Démarches, techniques, comment les œuvres du musées voyagent et exportent sa renommée.

La « baignoire en sabot » en grès signée du potier Jean Girault (1817) avant son départ pour le musée de la poterie à Henrichemont

Chaque année, le musée consacre une partie de ses activités aux prêts d’œuvres de sa collection. 231 pièces ont ainsi été prêtées en France et en Suisse. Un grand temps de préparation est toujours nécessaire et indispensable avant leur départ.

Constat d’état
Avant tout accord de prêt, le musée s’assure de l’état de l’œuvre et s’interroge sur les éventuels risques que pourraient causer son transport et sa manipulation. Chaque œuvre, de par ses matériaux, sa technique de réalisation, sa forme et sa datation, présente des particularités et des fragilités plus ou moins importantes. Le conservateur et le régisseur prêtent une grande attention à l’analyse des œuvres comme ce fut le cas pour la « baignoire en sabot » en grès signée du potier Jean Girault (1817). Demandée par le musée de la poterie à Henrichemont, cet objet de grande dimension a été présenté d’avril à novembre 2019. L’observation et la prise de photographies sont complétées par des annotations qui renseignent sur l’état de conservation de la pièce (taches, rayures, lacunes…). Ces constats accompagnent les collections à leur arrivée dans la nouvelle structure, sont comparés à leur retour à Issoudun.

Dossiers de prêts
Les dossiers administratifs se constituent dès la demande accordée : courriers, conditions d’exposition et de prêts, convention de prêt, vérification de l’attestation d’assurance, envoi de visuels. Pour les prêts à l’étranger, des attestations de sorties de territoire sont nécessaires comme ce fut le cas pour les 67 œuvres de la collection de Zao Wou-Ki prêtées en Suisse au musée de Pully (avril/novembre 2019- cf le Pays d’Issoudun n°245).

L’encadrement
Le musée conserve de nombreuses œuvres graphiques, dessins ou estampes sur papier, dans ses collections. Par mesure de conservation, ces œuvres sont prêtées encadrées. Le musée de la Châtre a consacré de juillet à septembre une grande exposition à Cécile Reims et emprunté 139 œuvres à Issoudun. Tous ces encadrements ont été faits par le musée au sein de l’atelier des réserves.

Le conditionnement
L’étape du conditionnement permettra aux oeuvres de voyager en toute sécurité. Les cadres font l’objet d’un tamponnage. Ce terme définit un emballage en trois couches : une couche protectrice neutre constituée de produits qui n’altèrent pas les oeuvres (papier de soie ou tyvek), une couche pour éviter les vibrations (bullepack) et une couche pour éviter les impacts (carton triple cannelure et cornières en mousse). Pour les œuvres en volume, une caisse est fabriquée aux dimensions et capitonnée de mousse évidée à la forme de l’objet. Tous les matériaux qui sont en contact directe avec les œuvres sont adaptés à la conservation préventive. Deux poupées kachina d’Amérique du Nord ont ainsi été prêtées à l’écomusée du Véron à Savigny-en-Véron (avril à novembre 2019) pour leur exposition « La Constellation du Capricorne ».
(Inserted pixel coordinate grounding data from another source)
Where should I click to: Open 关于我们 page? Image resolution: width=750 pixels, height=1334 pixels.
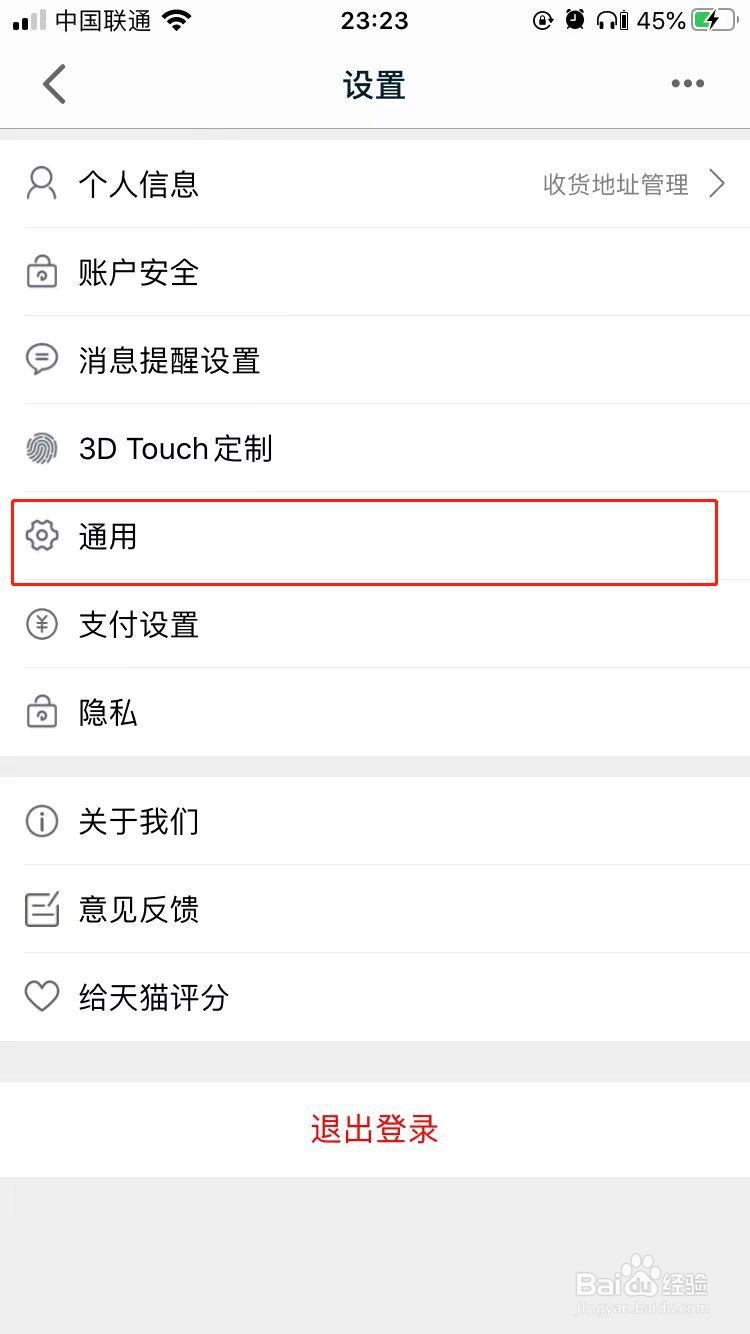pos(375,821)
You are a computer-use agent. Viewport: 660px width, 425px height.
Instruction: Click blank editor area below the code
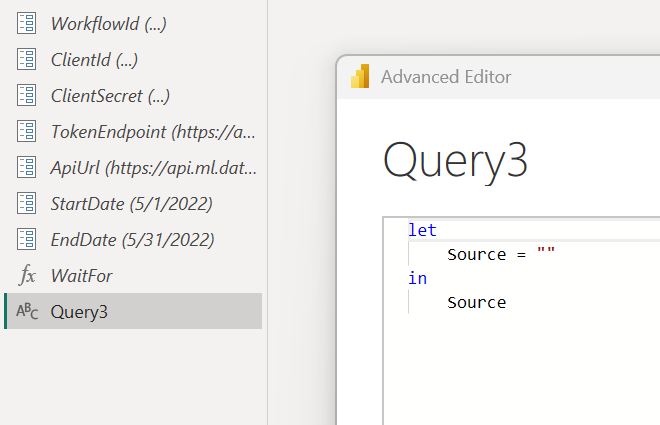(x=520, y=370)
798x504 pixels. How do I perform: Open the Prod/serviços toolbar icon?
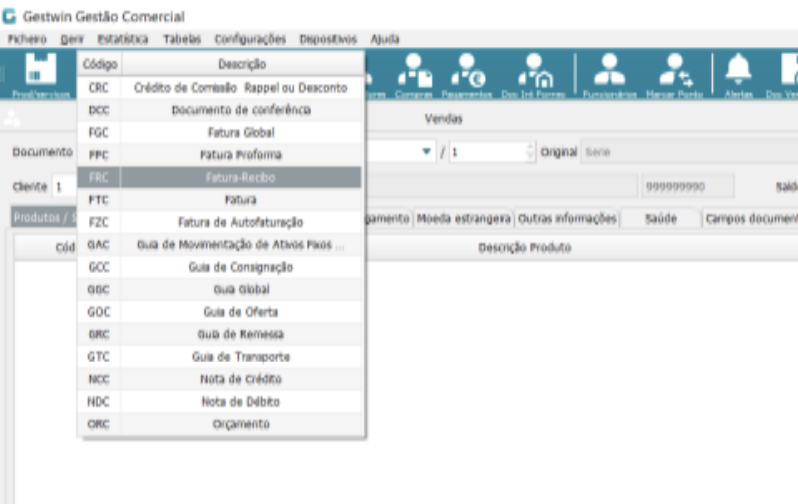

Vue de l’exposition « L’Oiseau qui n’existe pas » au collège de Toury

Un projet particulier s’est monté en début d’année avec le collège Louis Blériot de Toury (Eure-et-Loir). Situé en milieu rural, l’établissement souhaitait montrer des œuvres originales à leurs élèves. Le musée a prêté 18 estampes sur le thème de la métamorphose de l’animal en poésie, avec des œuvres de Zadkine, Manabu Kochi et Cécile Reims. En dehors de leur présentation, le musée et l’équipe du collège, ont souhaité abordé concrètement avec les élèves l’organisation et la scénographie d’une exposition. Les différentes procédures sur les prêts ont été abordées, en plus des étapes du montage d’exposition auquel les élèves ont participé. En un mois d’exposition, ce joli projet a ainsi touché 650 personnes : élèves, professeurs, EHPAD, publics extérieurs.